** Opening INPUT block **

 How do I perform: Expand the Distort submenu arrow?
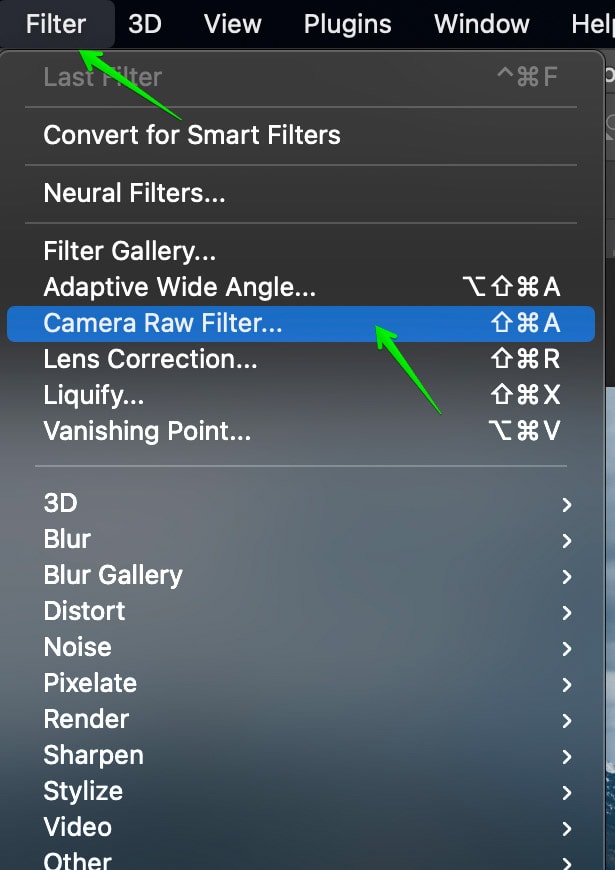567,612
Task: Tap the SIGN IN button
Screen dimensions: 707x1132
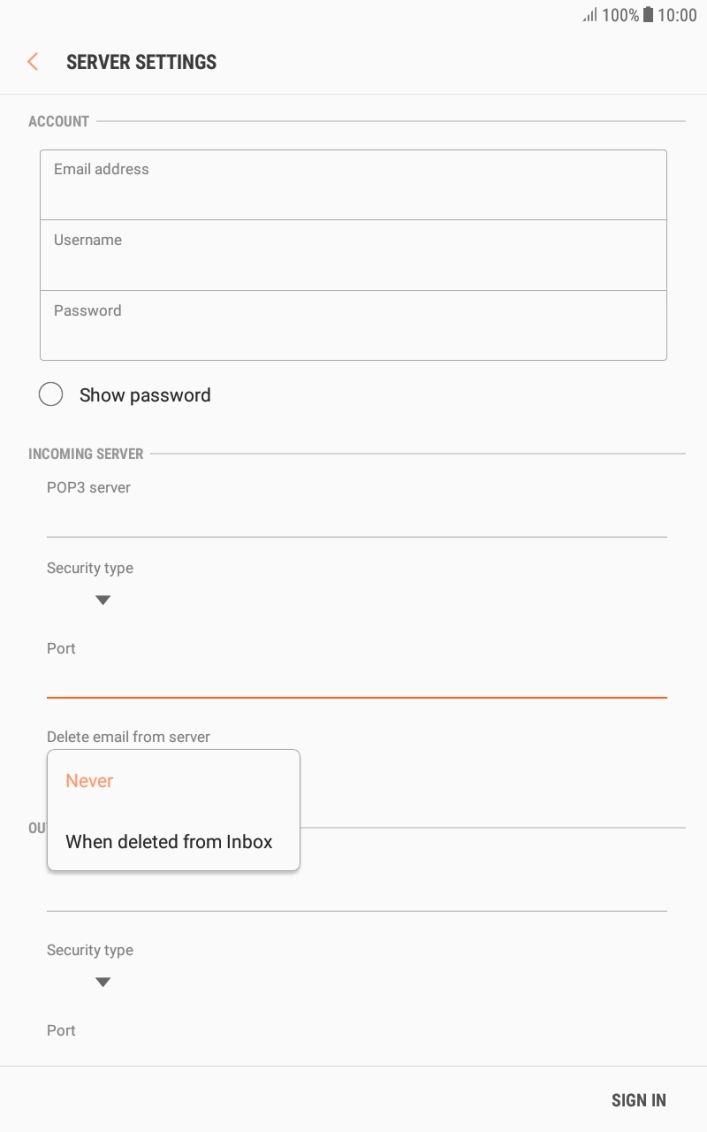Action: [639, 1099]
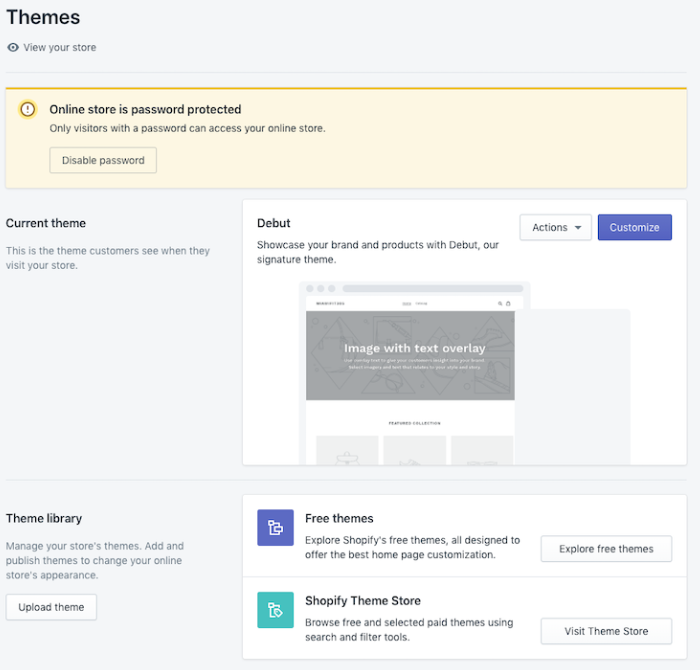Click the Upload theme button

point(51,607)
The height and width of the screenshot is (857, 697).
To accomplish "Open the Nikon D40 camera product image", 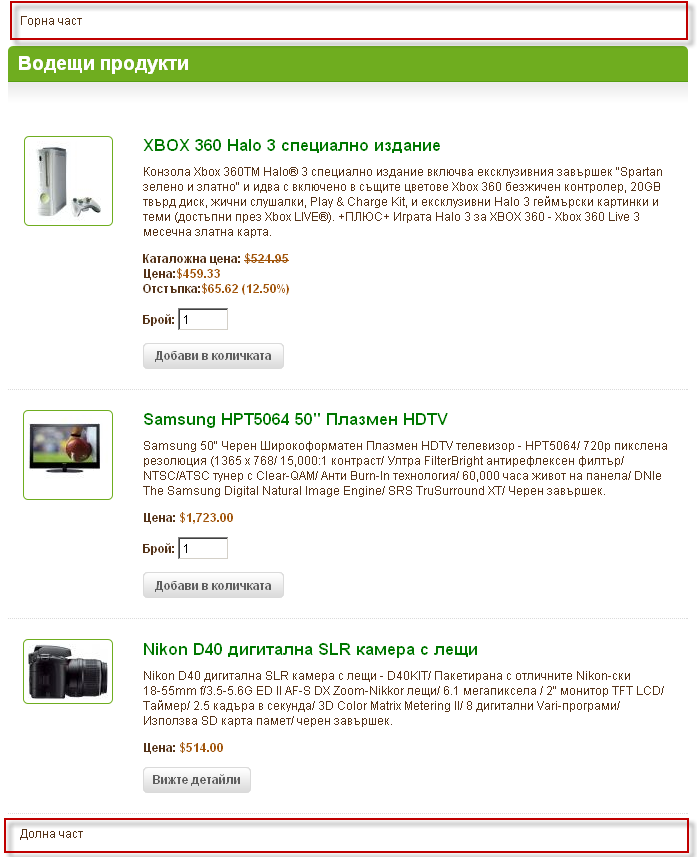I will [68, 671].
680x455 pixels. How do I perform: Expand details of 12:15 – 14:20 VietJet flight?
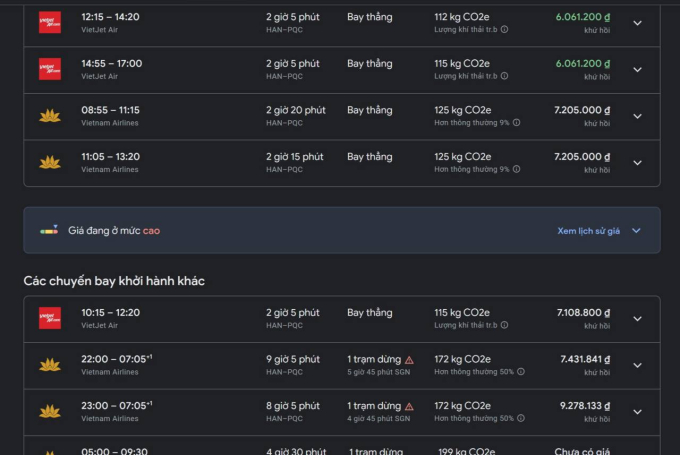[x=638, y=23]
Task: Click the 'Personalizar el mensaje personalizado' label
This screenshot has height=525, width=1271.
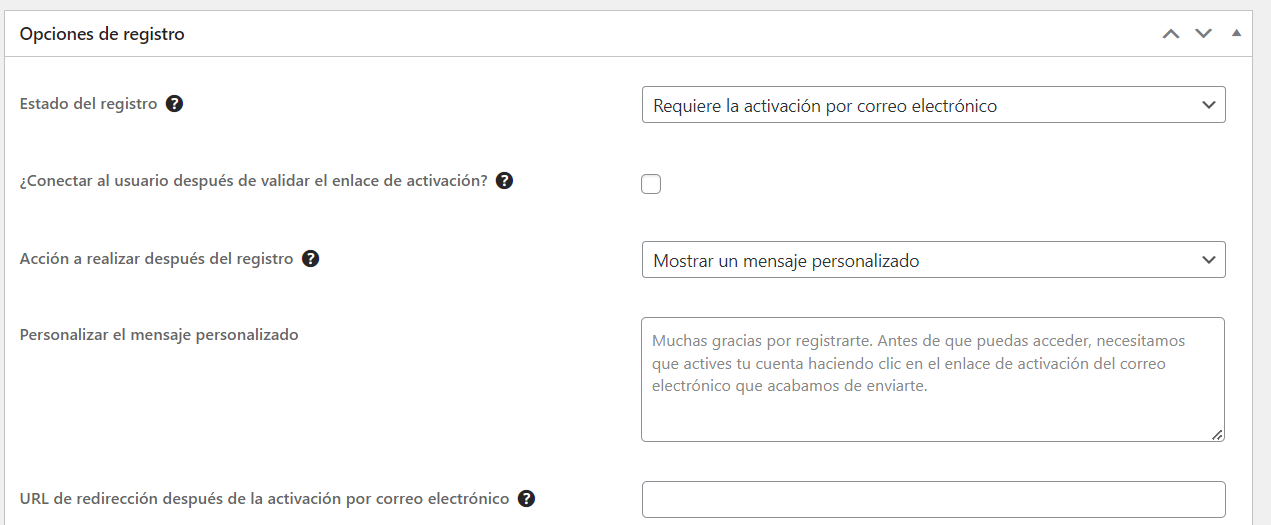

** Closing INPUT block **

EXERCISE DIRECTIONS: Please copy every line of the data that carries the string "screenshot".

WRITTEN SOLUTION:
The height and width of the screenshot is (857, 697).
This screenshot has height=525, width=1271.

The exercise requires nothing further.